## WHAT IS EXPECTED
Would you work out how many lines below include the word "will"? Only that number is wanted.

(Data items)

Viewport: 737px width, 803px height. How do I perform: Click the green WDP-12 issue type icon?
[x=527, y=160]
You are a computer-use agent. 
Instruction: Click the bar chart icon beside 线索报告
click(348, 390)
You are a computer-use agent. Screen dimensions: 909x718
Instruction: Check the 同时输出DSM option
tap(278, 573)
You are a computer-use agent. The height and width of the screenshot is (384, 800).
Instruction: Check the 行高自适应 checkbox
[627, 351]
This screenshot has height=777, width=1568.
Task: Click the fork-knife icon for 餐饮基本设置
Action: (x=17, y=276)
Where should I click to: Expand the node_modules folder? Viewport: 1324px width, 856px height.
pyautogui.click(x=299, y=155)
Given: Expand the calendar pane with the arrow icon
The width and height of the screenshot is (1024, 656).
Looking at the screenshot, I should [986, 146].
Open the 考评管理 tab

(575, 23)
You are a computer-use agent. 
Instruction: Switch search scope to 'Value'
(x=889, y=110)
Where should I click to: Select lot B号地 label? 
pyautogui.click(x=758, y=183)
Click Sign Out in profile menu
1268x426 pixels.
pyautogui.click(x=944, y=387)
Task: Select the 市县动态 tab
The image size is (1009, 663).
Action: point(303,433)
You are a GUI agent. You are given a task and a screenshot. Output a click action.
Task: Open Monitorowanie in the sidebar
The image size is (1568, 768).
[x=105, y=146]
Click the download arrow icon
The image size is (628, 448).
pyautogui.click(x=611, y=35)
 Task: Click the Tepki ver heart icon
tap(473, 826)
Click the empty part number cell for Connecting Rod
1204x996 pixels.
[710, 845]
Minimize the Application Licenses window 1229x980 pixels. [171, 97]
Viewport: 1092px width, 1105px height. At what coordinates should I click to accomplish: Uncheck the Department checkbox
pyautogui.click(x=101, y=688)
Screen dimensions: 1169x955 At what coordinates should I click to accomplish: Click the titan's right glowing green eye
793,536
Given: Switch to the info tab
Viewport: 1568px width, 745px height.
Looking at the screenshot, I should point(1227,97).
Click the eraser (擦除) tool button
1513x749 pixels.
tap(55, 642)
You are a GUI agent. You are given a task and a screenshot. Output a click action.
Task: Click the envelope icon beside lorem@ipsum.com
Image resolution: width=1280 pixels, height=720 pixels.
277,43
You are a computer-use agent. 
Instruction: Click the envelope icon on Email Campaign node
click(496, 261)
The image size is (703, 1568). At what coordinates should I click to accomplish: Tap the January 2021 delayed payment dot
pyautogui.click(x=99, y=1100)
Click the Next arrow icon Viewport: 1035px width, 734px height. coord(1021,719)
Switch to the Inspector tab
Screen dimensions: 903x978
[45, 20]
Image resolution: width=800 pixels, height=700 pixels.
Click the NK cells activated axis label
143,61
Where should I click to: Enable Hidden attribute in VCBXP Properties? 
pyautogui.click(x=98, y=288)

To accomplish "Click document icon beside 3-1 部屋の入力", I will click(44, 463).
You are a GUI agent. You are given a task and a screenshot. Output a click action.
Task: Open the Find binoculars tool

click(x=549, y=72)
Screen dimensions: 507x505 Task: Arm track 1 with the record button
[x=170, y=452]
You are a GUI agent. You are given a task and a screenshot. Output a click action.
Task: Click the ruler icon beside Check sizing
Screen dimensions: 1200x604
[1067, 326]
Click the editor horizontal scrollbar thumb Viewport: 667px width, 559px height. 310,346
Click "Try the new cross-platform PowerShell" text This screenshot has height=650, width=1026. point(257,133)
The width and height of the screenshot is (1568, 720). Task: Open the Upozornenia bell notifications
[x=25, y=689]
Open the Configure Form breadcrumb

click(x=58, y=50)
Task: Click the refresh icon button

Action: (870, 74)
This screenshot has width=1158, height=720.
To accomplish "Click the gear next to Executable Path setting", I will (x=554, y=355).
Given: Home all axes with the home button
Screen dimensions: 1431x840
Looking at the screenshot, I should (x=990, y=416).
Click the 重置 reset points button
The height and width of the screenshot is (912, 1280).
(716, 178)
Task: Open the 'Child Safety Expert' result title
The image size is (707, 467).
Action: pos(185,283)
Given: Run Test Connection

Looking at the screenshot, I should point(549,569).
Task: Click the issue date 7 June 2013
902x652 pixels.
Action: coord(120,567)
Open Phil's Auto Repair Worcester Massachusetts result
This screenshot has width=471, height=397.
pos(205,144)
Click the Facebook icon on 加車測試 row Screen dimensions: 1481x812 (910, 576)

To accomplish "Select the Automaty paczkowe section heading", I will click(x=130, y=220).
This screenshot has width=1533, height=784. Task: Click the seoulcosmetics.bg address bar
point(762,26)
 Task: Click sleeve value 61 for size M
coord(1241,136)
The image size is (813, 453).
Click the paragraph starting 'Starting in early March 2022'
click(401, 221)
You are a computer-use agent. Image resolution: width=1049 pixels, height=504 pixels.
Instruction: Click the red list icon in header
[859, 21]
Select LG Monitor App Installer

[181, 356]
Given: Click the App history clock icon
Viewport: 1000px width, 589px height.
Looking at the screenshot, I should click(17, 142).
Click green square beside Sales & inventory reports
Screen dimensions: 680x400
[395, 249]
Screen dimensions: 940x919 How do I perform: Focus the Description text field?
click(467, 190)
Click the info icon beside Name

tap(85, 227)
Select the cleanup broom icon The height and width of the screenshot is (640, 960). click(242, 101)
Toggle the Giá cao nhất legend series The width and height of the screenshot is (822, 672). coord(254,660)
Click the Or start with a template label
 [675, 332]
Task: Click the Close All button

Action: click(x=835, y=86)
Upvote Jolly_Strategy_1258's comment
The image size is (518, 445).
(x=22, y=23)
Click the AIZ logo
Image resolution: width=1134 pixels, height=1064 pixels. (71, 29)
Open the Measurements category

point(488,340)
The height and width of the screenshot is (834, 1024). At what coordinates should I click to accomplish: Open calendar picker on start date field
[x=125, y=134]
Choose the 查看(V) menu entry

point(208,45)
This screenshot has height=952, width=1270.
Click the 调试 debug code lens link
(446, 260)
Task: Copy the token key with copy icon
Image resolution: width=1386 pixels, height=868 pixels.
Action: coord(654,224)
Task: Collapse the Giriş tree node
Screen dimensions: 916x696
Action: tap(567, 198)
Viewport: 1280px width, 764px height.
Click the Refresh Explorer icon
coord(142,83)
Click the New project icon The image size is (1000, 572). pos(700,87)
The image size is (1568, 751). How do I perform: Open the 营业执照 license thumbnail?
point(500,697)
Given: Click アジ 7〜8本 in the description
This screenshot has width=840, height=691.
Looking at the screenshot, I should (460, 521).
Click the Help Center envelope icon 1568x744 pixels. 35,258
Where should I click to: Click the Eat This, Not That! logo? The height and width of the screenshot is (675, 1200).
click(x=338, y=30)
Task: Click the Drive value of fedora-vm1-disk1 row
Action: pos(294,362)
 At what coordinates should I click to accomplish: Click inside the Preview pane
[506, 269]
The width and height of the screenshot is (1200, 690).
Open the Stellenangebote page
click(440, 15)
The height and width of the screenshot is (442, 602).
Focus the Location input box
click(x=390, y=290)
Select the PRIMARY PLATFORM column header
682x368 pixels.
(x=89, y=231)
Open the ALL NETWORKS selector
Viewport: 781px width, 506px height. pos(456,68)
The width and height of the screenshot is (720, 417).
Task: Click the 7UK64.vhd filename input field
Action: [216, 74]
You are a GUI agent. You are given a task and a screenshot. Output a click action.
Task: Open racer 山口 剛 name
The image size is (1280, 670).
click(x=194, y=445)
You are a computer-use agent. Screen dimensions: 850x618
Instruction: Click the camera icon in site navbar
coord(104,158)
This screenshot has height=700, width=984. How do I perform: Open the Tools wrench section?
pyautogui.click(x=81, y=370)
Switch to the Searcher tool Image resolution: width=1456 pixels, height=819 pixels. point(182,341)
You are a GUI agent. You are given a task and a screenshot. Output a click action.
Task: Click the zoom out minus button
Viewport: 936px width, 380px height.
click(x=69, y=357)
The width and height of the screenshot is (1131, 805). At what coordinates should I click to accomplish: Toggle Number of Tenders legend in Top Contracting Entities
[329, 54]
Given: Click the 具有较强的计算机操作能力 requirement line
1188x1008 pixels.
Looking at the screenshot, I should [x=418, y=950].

## ANSWER SECTION
3